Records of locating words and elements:
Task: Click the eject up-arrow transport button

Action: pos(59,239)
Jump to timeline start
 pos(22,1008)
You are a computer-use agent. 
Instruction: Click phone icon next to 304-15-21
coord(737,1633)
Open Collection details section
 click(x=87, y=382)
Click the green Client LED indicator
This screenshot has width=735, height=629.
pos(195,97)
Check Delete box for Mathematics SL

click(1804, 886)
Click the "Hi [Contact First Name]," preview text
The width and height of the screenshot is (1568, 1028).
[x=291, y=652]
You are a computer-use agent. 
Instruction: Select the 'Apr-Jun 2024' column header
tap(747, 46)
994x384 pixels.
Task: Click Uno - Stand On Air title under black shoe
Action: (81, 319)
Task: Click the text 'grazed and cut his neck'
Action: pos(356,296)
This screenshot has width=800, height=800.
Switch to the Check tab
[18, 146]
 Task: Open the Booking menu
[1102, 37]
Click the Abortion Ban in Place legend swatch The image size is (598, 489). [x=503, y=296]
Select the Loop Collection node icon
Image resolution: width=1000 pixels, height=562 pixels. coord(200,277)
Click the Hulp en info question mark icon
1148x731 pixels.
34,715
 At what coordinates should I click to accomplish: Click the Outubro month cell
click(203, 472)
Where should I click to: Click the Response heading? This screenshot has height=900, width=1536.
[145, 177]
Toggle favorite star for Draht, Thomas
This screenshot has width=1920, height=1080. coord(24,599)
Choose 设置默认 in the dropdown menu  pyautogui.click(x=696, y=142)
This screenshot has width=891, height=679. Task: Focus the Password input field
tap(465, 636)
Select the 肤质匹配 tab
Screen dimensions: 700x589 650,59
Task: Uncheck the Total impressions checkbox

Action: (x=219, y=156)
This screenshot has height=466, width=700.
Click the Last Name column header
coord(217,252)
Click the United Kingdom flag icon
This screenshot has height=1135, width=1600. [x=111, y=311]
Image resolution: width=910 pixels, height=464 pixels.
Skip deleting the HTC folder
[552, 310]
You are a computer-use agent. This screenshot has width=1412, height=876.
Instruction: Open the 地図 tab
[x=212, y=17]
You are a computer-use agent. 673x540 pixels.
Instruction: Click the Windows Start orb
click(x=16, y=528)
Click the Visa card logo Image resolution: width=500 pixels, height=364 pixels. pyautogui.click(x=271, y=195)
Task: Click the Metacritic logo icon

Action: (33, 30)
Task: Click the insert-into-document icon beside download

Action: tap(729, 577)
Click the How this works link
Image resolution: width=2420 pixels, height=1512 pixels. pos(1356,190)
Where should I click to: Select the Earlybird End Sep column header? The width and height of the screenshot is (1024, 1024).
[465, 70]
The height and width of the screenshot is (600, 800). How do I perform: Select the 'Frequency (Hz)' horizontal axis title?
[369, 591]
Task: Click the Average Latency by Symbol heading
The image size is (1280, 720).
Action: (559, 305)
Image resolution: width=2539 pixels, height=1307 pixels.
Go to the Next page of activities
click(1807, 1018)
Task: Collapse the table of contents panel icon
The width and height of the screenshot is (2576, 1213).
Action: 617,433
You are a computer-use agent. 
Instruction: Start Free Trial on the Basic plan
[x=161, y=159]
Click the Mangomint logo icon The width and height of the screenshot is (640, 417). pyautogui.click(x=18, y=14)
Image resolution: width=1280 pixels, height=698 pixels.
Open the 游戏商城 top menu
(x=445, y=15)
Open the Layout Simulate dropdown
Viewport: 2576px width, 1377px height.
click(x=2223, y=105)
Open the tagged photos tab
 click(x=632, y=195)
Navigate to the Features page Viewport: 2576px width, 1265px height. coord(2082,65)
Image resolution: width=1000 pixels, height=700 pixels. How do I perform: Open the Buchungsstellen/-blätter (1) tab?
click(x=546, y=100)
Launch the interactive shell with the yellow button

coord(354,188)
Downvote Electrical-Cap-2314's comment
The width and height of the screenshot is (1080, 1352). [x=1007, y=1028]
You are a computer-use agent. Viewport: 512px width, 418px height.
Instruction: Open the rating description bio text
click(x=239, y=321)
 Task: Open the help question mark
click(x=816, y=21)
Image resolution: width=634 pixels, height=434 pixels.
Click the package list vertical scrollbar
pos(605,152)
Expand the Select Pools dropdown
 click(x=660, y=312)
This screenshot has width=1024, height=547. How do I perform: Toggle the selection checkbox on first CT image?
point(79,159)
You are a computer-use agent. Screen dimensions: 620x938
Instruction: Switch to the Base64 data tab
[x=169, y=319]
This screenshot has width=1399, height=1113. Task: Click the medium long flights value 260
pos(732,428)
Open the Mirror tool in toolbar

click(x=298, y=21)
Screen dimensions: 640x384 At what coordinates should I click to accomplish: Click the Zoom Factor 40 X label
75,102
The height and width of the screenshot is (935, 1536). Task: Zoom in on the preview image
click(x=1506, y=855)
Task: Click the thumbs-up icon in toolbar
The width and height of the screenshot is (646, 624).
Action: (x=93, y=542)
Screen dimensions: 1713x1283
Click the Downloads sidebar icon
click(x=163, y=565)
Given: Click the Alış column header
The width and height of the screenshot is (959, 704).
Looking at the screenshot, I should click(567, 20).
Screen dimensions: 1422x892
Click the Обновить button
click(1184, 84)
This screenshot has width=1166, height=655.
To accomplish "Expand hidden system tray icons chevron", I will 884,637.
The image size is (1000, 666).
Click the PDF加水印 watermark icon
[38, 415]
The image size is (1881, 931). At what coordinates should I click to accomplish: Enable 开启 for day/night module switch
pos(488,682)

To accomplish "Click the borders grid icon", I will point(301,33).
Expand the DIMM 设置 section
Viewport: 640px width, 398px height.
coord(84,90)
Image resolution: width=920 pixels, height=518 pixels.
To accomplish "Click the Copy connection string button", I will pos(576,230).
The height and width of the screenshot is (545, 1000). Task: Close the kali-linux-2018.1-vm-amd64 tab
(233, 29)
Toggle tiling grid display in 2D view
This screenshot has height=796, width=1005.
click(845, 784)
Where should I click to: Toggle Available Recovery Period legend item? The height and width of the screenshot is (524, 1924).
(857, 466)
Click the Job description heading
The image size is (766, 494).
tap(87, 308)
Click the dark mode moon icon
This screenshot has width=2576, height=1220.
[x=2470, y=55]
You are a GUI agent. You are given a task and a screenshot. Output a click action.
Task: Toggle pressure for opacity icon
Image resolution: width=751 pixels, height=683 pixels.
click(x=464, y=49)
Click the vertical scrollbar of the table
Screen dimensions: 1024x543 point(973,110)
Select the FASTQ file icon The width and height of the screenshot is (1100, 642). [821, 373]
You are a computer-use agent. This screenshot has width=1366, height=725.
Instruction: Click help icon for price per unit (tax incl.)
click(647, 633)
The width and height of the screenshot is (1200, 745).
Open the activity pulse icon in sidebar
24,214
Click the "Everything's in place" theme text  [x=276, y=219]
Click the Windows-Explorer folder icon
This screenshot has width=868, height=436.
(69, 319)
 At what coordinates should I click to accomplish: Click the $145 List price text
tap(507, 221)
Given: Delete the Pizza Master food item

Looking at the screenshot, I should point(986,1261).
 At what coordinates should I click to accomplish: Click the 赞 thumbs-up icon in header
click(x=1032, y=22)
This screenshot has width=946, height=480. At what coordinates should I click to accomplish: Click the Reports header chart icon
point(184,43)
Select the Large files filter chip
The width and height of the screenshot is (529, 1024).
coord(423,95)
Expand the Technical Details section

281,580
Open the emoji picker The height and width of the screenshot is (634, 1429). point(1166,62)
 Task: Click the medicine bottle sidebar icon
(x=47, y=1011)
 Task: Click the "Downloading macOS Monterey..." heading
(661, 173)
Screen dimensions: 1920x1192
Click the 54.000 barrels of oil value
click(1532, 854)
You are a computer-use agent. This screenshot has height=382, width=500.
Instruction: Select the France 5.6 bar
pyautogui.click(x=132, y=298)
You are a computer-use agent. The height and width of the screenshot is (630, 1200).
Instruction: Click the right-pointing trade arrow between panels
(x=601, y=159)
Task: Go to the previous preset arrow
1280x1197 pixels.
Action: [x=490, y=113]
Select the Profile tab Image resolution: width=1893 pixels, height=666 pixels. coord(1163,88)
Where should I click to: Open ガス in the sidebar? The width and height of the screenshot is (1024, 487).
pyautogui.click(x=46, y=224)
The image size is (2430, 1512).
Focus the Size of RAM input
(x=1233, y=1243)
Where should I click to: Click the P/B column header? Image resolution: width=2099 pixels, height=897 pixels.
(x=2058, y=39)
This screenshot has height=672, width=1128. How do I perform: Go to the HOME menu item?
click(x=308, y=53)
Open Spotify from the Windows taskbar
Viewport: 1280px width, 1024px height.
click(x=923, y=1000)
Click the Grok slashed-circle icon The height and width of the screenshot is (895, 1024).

• _YOUR OBJECTIVE_
Show every line of the material above that contains the string "value". Case counts.

• _CORRECT OUTPUT_
This screenshot has width=1399, height=1113. Task: Click the medium long flights value 260
Click the 54.000 barrels of oil value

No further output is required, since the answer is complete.